(Screenshot grounding data)
=======

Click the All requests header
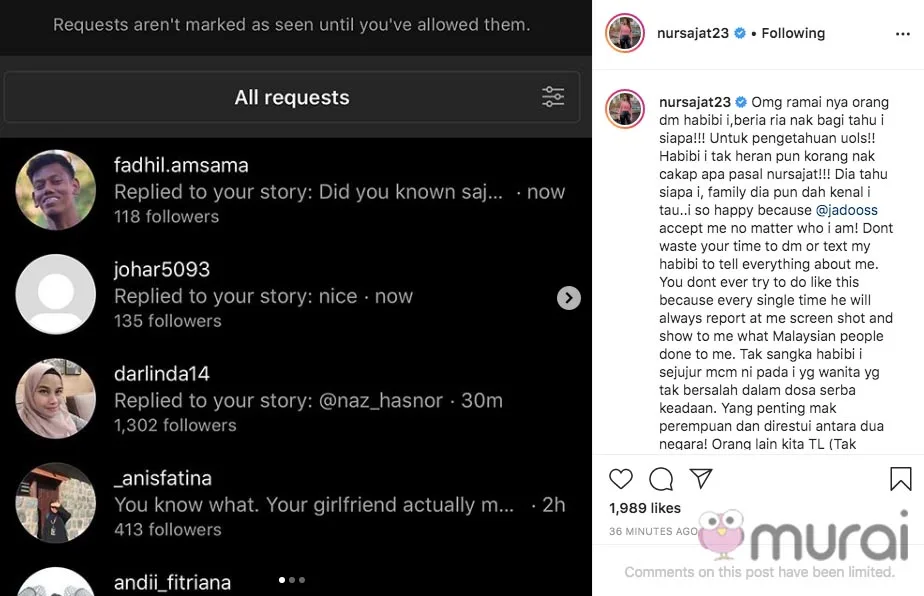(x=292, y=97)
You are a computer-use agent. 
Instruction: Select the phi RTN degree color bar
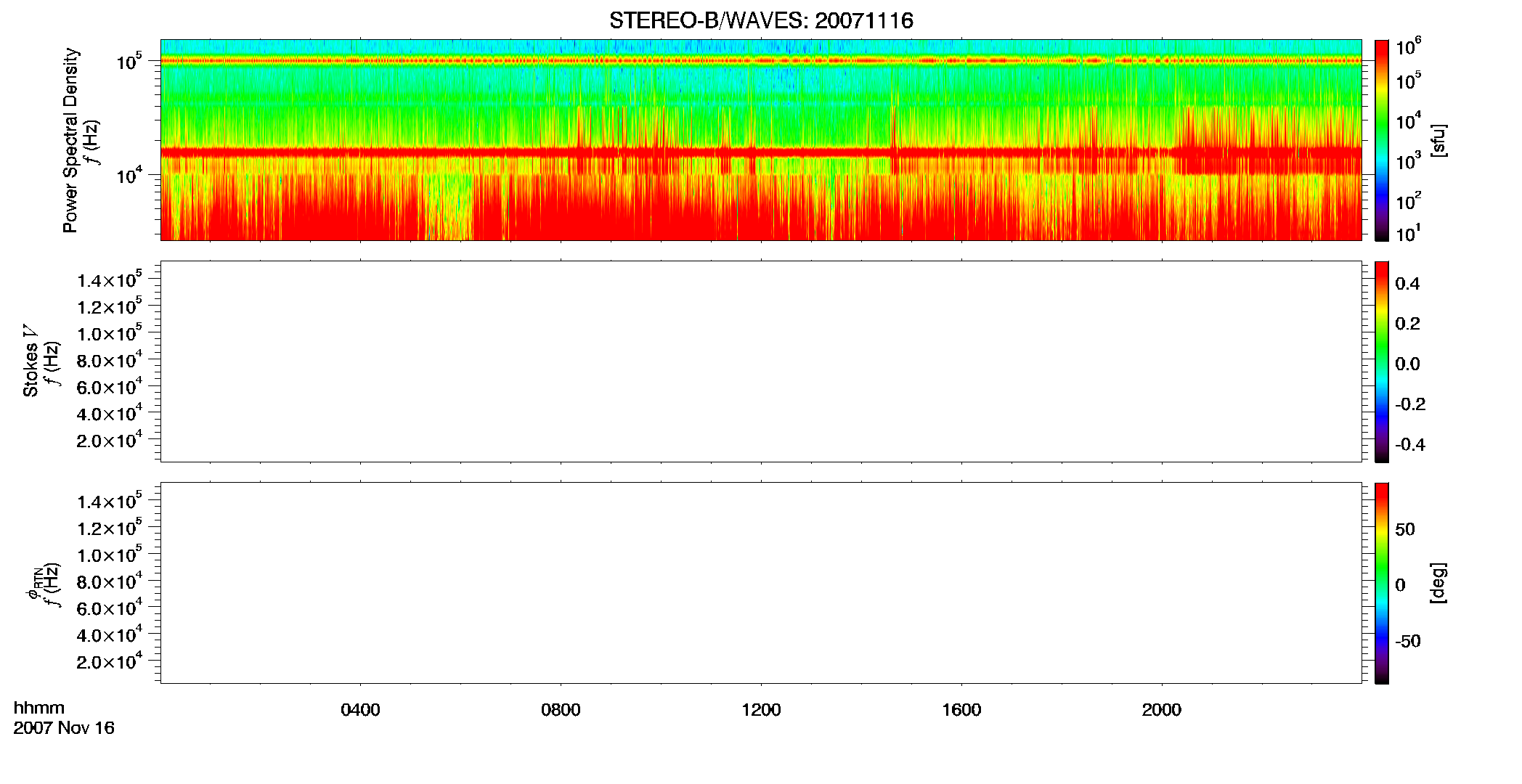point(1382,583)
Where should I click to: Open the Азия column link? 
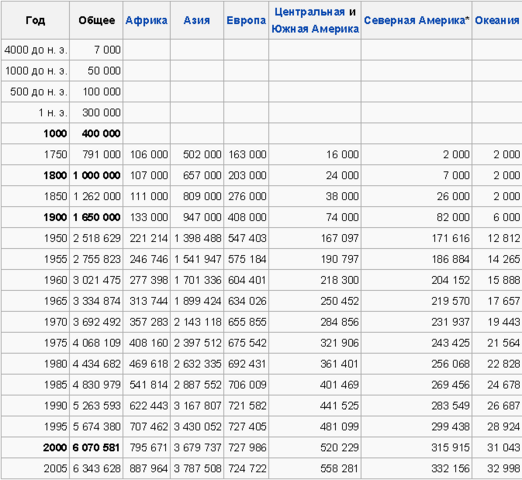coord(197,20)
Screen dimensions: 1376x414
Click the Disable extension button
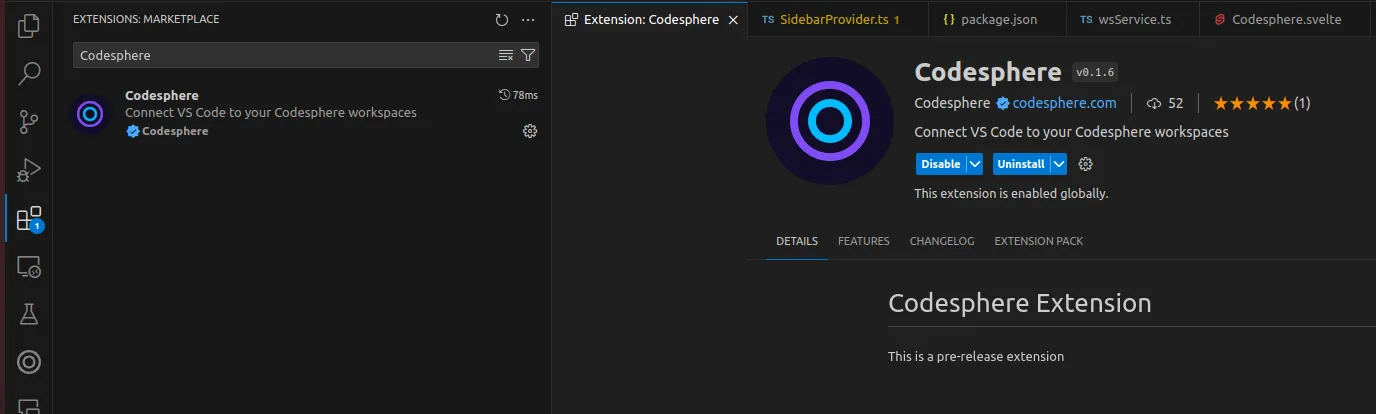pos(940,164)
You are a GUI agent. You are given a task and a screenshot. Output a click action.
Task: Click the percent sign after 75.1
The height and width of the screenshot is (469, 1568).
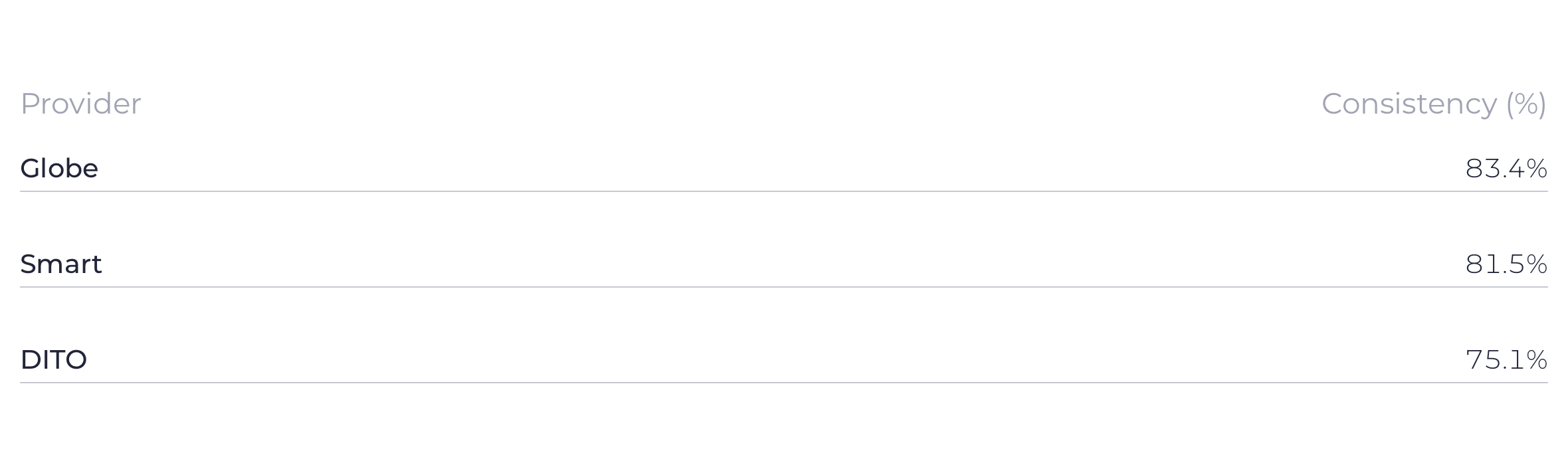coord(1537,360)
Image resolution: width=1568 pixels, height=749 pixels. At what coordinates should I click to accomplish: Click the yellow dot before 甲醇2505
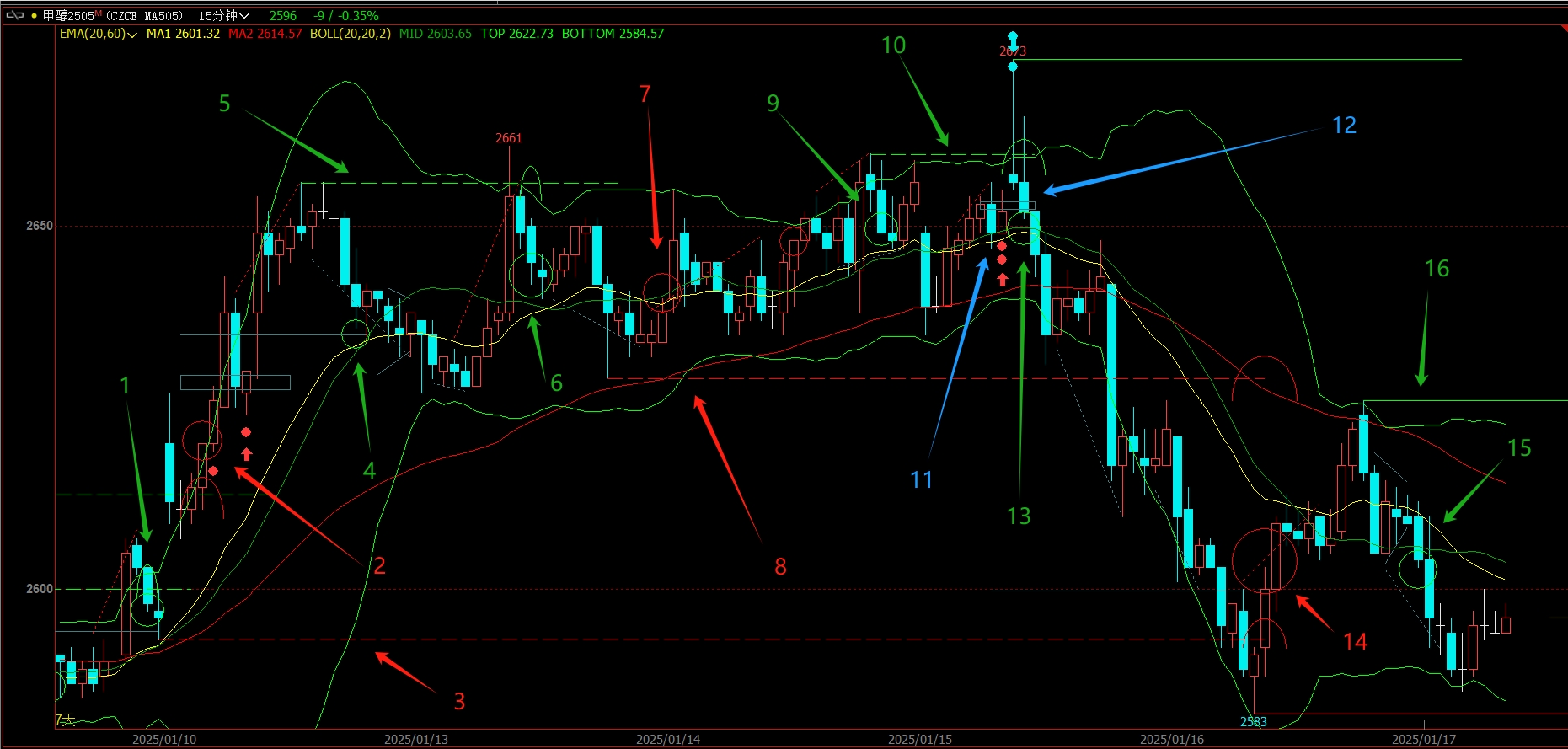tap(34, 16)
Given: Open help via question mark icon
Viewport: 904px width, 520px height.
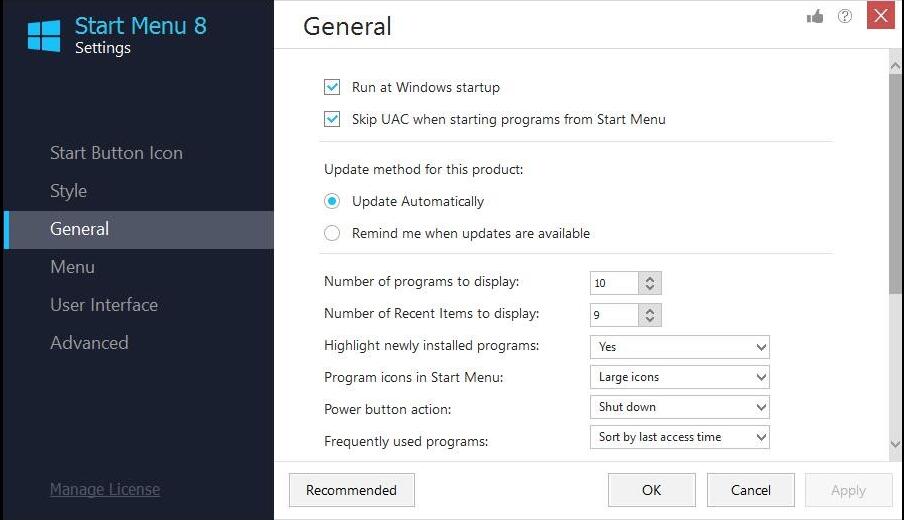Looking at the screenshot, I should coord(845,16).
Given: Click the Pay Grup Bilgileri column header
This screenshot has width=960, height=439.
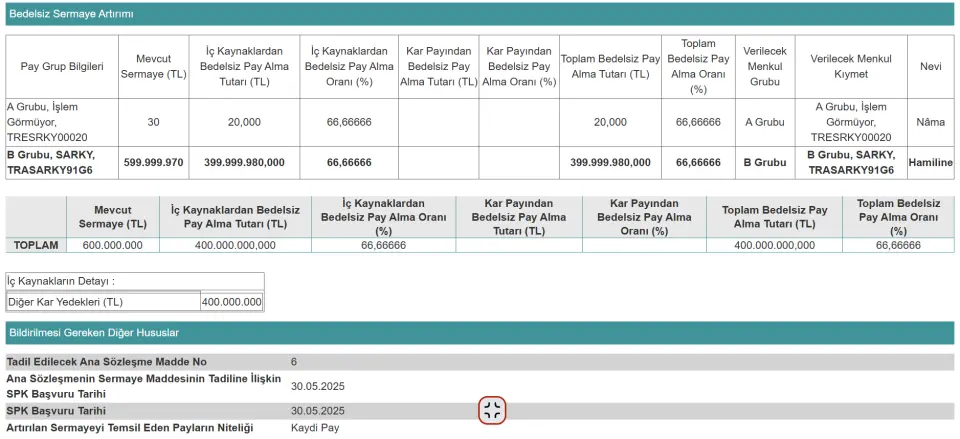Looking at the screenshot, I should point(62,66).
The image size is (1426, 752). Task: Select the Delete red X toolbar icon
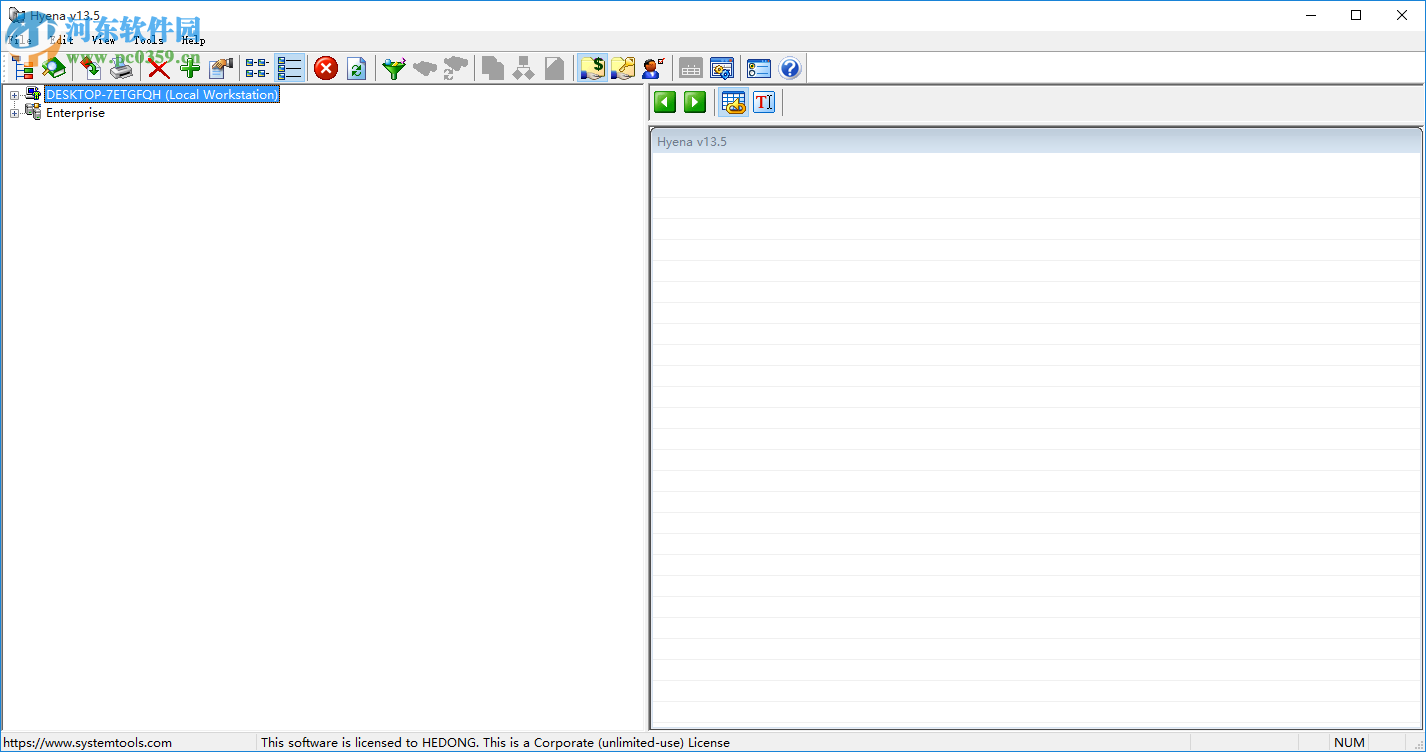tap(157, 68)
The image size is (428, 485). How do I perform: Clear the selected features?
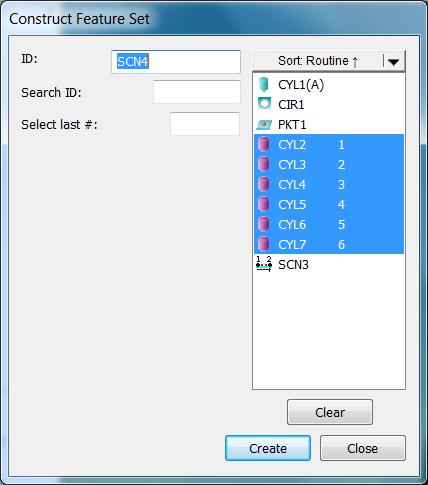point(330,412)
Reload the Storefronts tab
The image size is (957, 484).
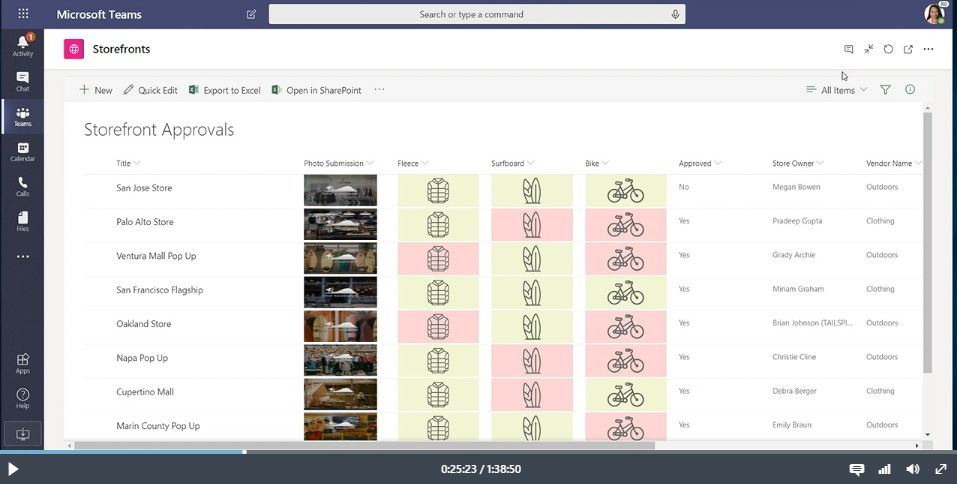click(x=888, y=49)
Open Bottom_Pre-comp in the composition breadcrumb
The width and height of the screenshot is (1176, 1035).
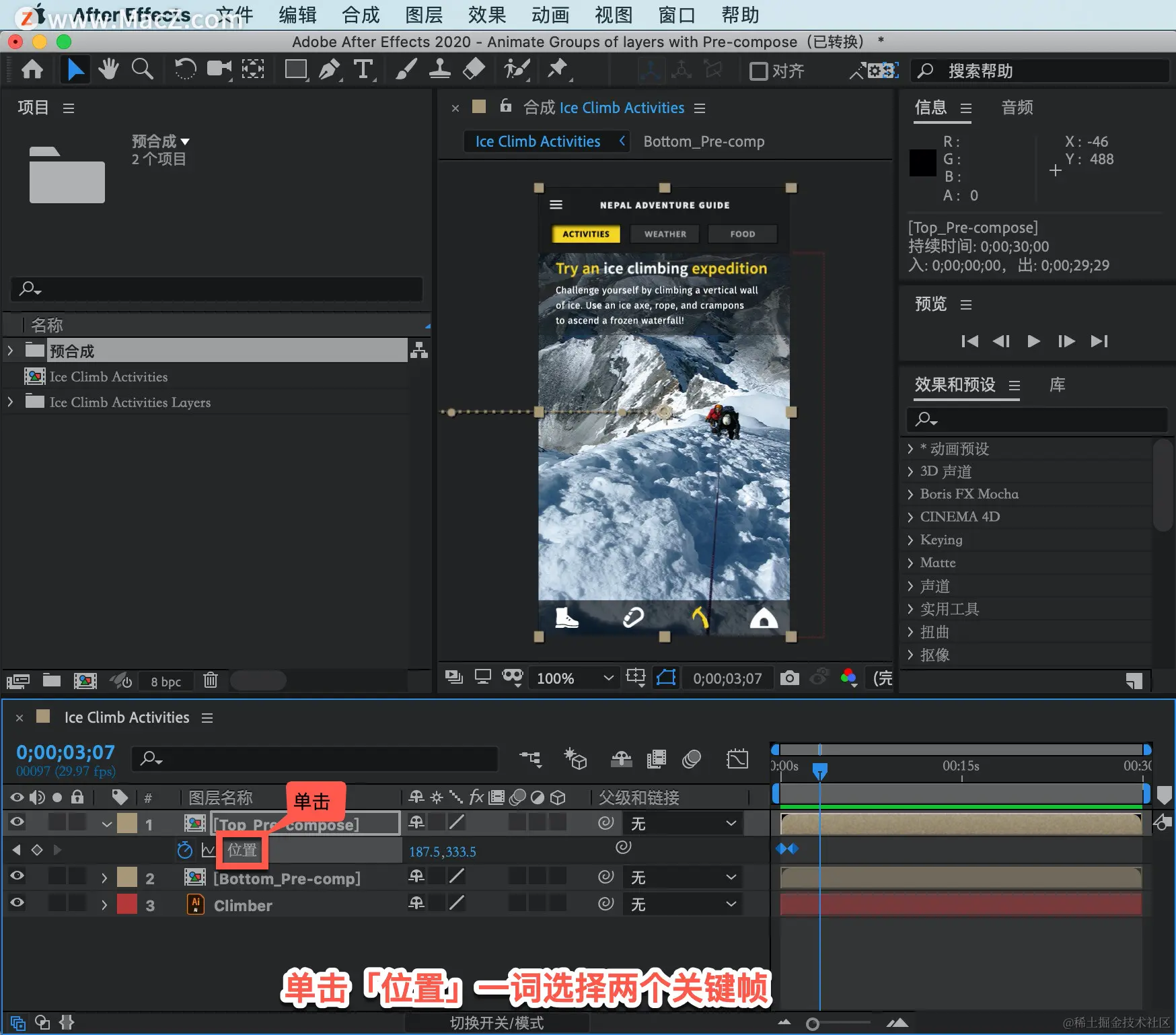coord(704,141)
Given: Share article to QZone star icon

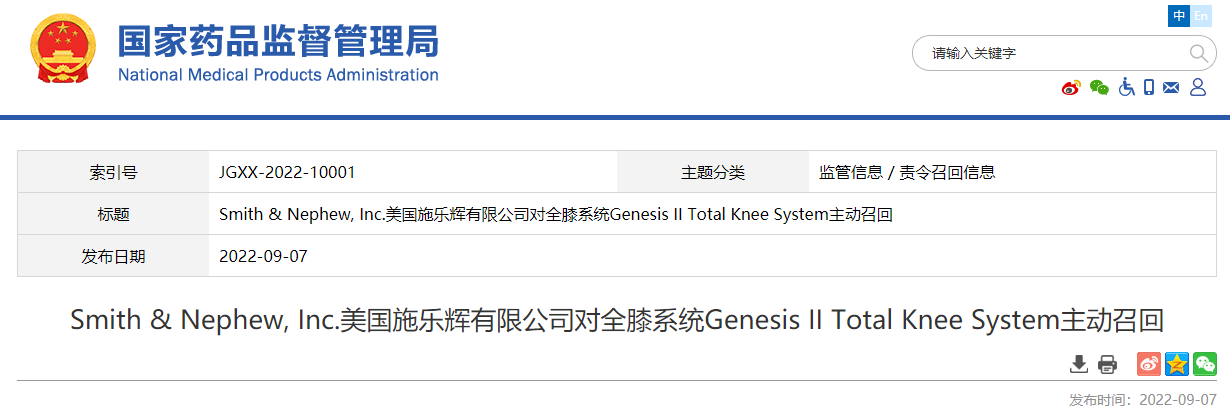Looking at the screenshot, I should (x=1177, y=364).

=======

- **Problem to solve**: The answer is the run of lines from the one with "The image size is (428, 485)." through the final line of the data, copied exactly, and nothing else; no pictures.

- **Expected output**:
The image size is (428, 485). How do I perform: Clear the selected features?
point(330,412)
Reload the Storefronts tab
The image size is (957, 484).
click(x=888, y=49)
Open Bottom_Pre-comp in the composition breadcrumb
The width and height of the screenshot is (1176, 1035).
coord(704,141)
Given: Share article to QZone star icon

Looking at the screenshot, I should (x=1177, y=364).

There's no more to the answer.